Not only do the prospective candidates debate with their party rivals but they also spend time campaigning and organizing, especially in the states that will hold the first raft of primaries and caucuses. Over the period we are studying in this volume, four states have gradually become established as the early voting states—Iowa, New Hampshire, Florida, and South Carolina. By early November 2007—in preparation for the 2008 election—Barack Obama had opened more than 30 offices in Iowa. John Edwards, another serious challenger for the Democratic nomination, had over 20 offices across Iowa with more than 100 paid staff along with precinct leaders in around 80 percent of the 1,800 precincts.5 By mid-November 2011, the prospective Republican candidates had already made 204 visits to Iowa spending a total of 373 days in the state. The leading Iowa visitor was former senator Rick Santorum with 28 visits, spending a total of 73 days in the state. Santorum spent five consecutive days in Iowa between November 15 and 20, 2011, during which time he conducted six Town Hall events under the title “Faith, Family and Freedom.” In contrast, the Republican front-runner Mitt Romney, the former Massachusetts governor, had made only 6 visits to Iowa, spending only 7 days there.6 This shows that candidates will spend time in those states where they think their particular message will resonate. Iowa Republican caucus voters are known for their conservatism and were therefore more likely to be open to entreaties from the conservative former senator Rick Santorum rather than the more liberal former governor Mitt Romney.

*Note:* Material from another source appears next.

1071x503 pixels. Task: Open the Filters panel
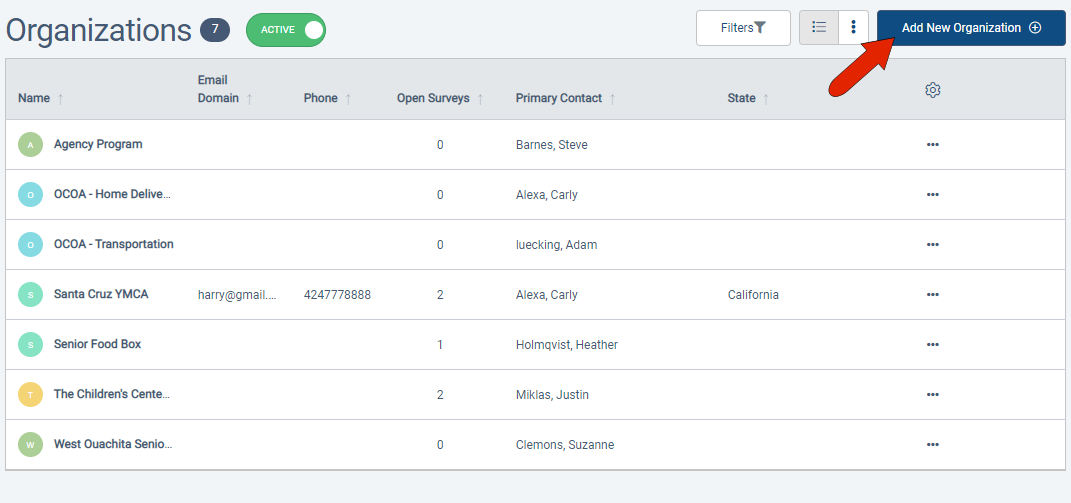click(x=743, y=28)
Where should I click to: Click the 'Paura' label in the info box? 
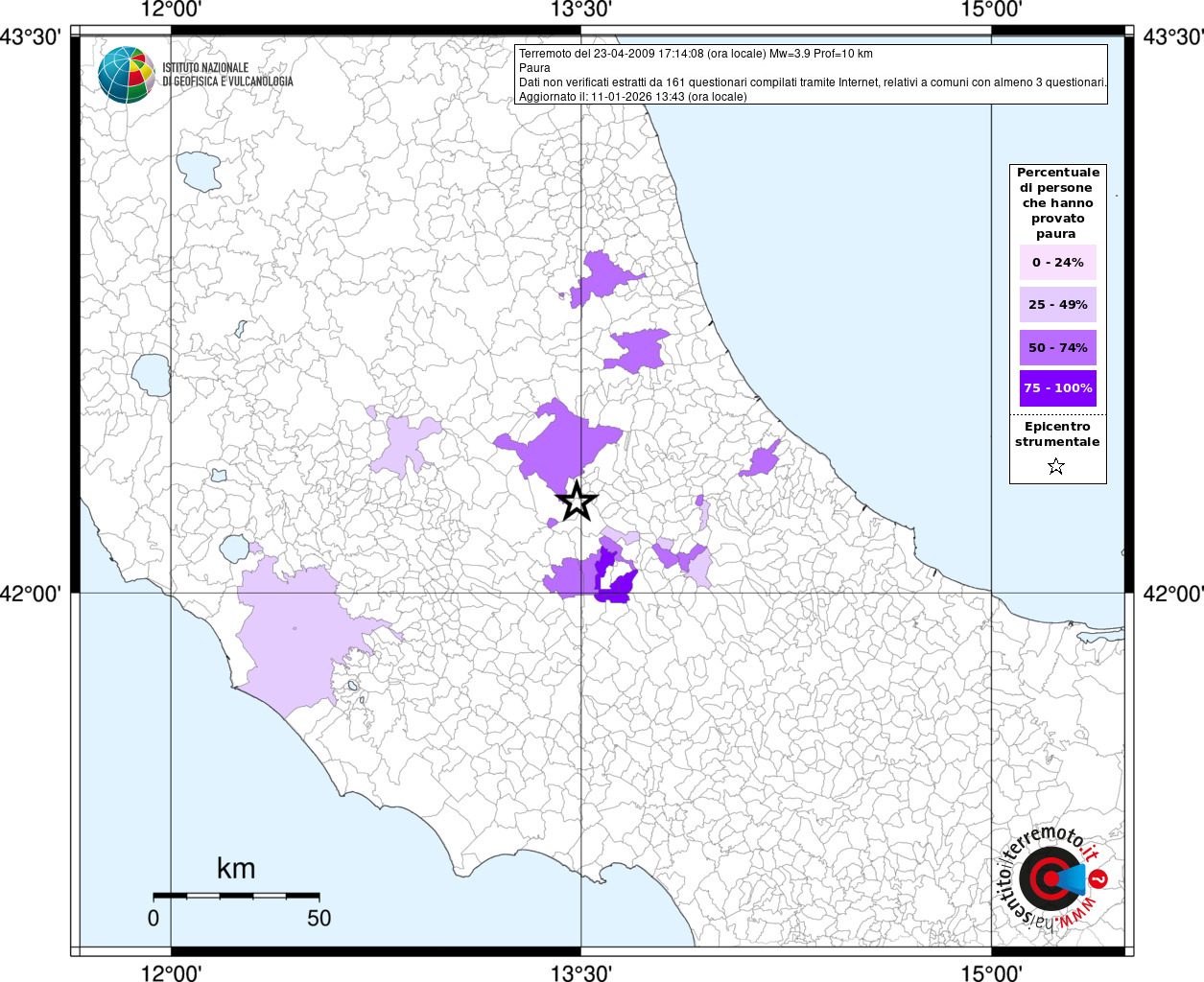pyautogui.click(x=534, y=68)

Then there are other events that have developed during this invisible primary season. For Republicans there is the Ames Straw Poll, which occurs in the mid-Iowa town of Ames in the August before election year. The Ames Straw Poll event, which lasts all day, is a cross between a fun fair and a political fund-raising event. There are barbecues, stalls for candidates who want to set them up, and a speaking slot given to each candidate who attends. The Economist magazine described the 2011 event in the following terms:
The atmosphere of the event is more carnival than campaign rally. Candidates lay on food and entertainment to try to lure supporters to the venue. They even provide buses to ferry in adoring followers from the furthest corners of the state. Many of the punters appear to have come more for the free food and fun day out than for the vote itself. Children leapt about on bouncy castles like politicians jockeying for attention. One participant even admitted to being a Democrat who had come simply to hear Buddy Holly’s former band, which was playing for Rick Santorum.

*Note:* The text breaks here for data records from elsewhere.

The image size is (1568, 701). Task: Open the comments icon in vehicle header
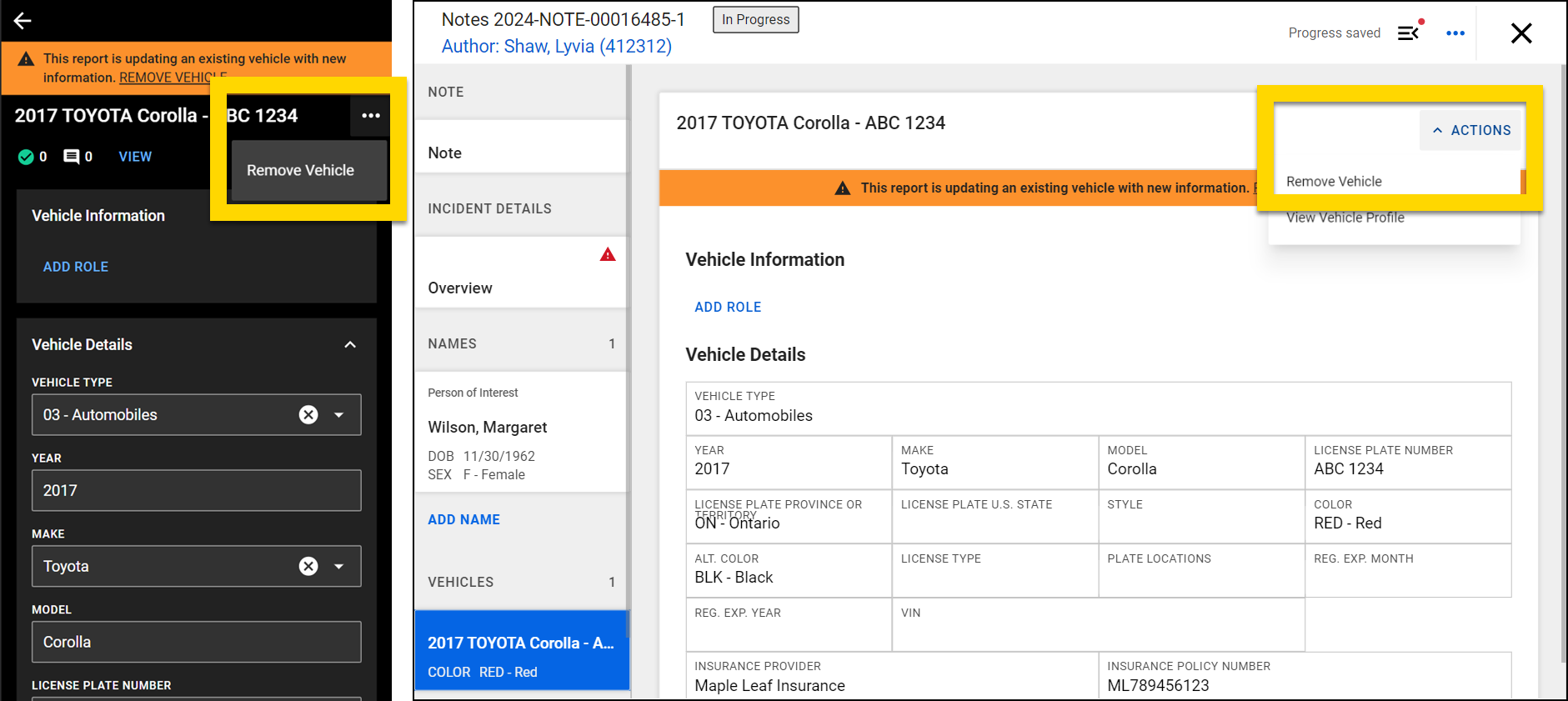(72, 157)
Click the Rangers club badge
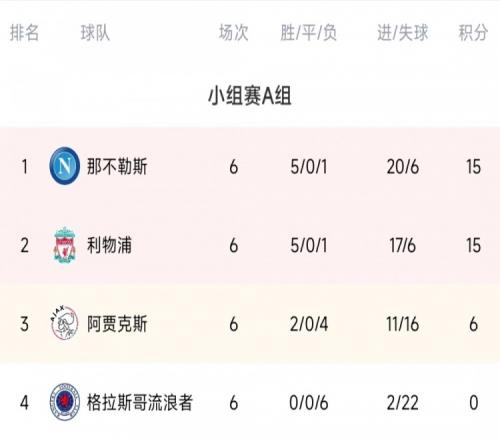500x440 pixels. 64,402
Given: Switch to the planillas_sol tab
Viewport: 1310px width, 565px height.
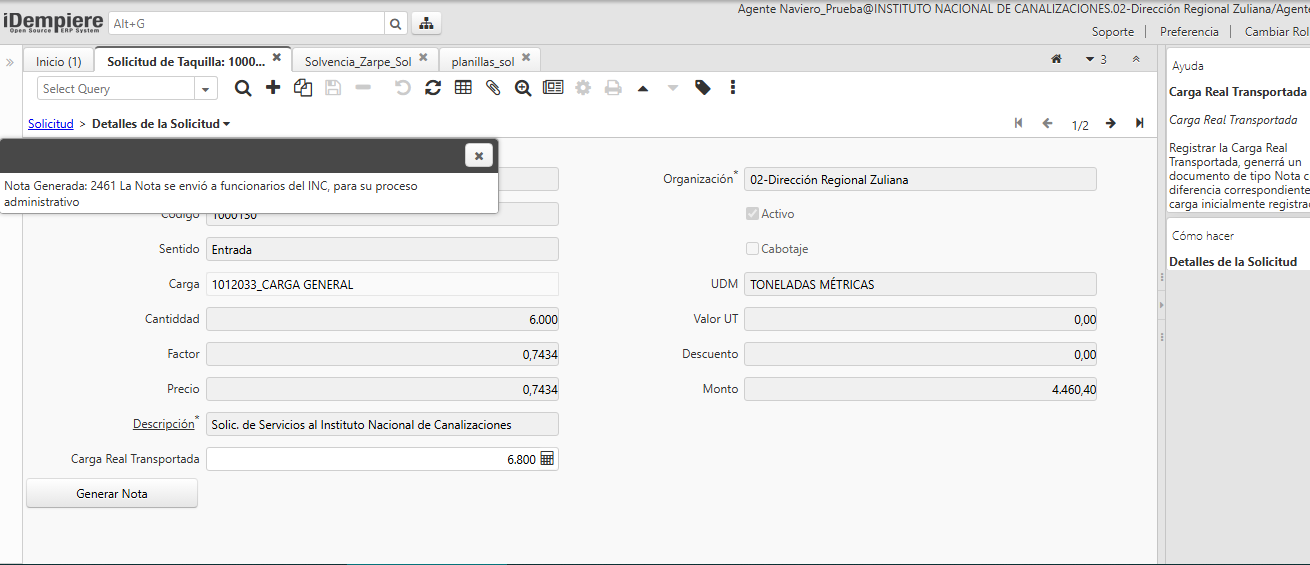Looking at the screenshot, I should (482, 61).
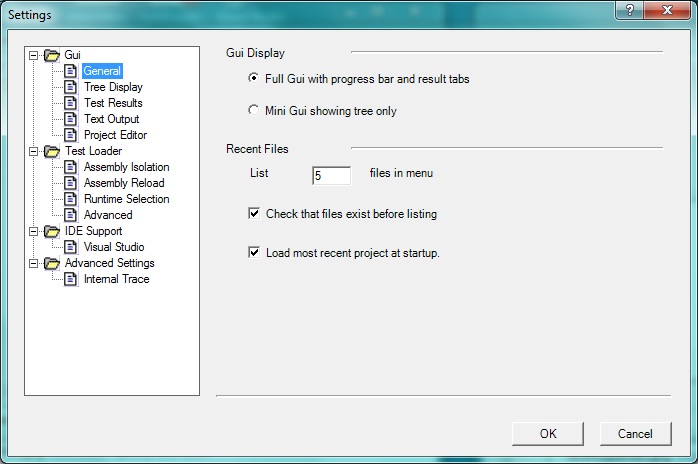The image size is (698, 464).
Task: Select Mini Gui showing tree only
Action: [x=253, y=111]
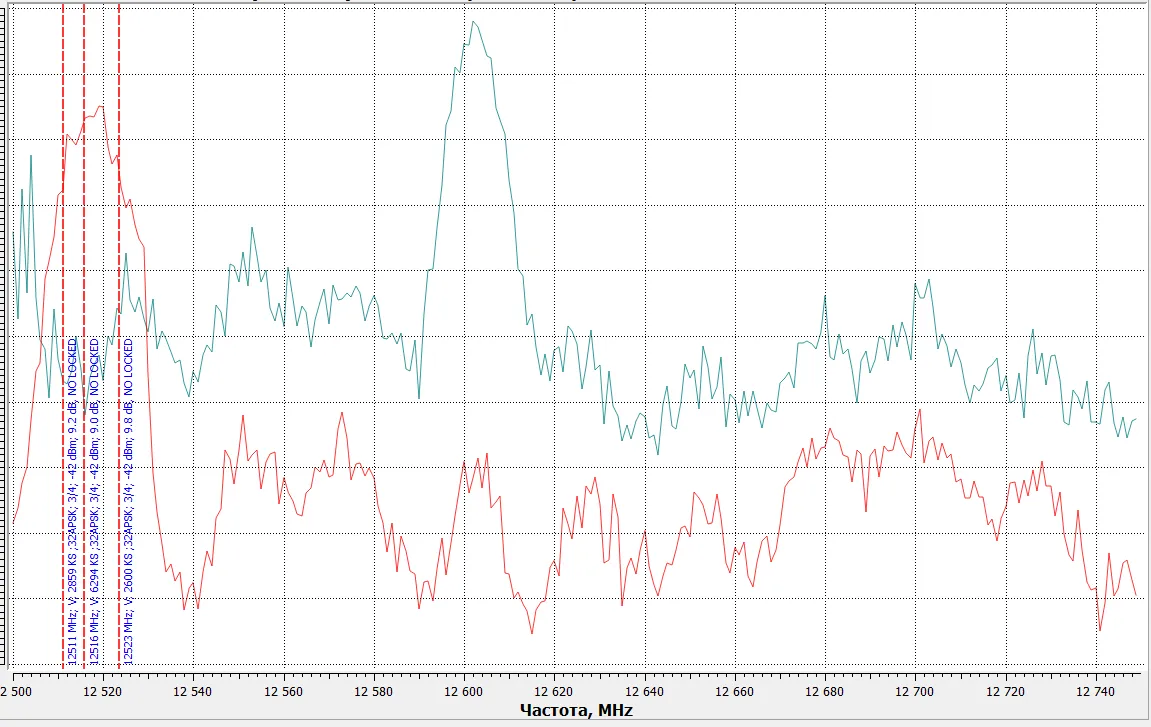Click the 12 640 frequency axis label

tap(645, 689)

The winner of the 2011 Ames Straw Poll was Representative Michele Bachmann who, as a result, garnered huge media publicity and significant increases both in her poll ratings and campaign bank balance. She received 28 percent of the votes, just a point ahead of another House member, Ron Paul. Yet for all the hours of media coverage and the many newspaper columns filled, just 16,892 people voted. It decides absolutely nothing. But it can—as Mrs. Bachmann discovered in mid-2011—give your candidacy a boost in terms of media coverage, fund-raising, and standing in the polls.
For Democrats, there is the Jefferson Jackson Dinner held in Iowa in November of the preelection year. The rousing speeches delivered at this event proved to be the turning point of John Kerry’s candidacy in 2003 and of Barack Obama’s in 2007. The morning after the 2007 dinner, David Yepsen, the most influential political columnist in Iowa wrote: “Should [Obama] come from behind to win the Iowa caucuses, Saturday’s dinner will be remembered as one the turning points in his campaign here.”7 He did and it was.

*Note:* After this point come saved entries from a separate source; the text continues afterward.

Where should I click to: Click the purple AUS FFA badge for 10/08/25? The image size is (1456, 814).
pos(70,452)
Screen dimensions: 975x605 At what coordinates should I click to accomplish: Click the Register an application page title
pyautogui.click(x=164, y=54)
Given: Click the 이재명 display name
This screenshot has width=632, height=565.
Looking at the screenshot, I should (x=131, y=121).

As well as debating, campaigning, and organizing, candidates need to spend a good deal of time during this period in fund-raising. This is the fourth important ingredient of this period of the campaign. And because presidential campaigns have become progressively more expensive, the preceding period of fund-raising has gotten longer and longer. Indeed, this is the main reason why candidates have begun their campaigns ever earlier. In 2007, Hillary Clinton and Barack Obama between them raised just over $220 million whilst their three leading Republican rivals raised just under $200 million. It ought not to escape our notice that neither of the winners of the “money primary” during this period—Democrat Hillary Clinton and Republican Rudy Giuliani—would become the party’s presidential candidate.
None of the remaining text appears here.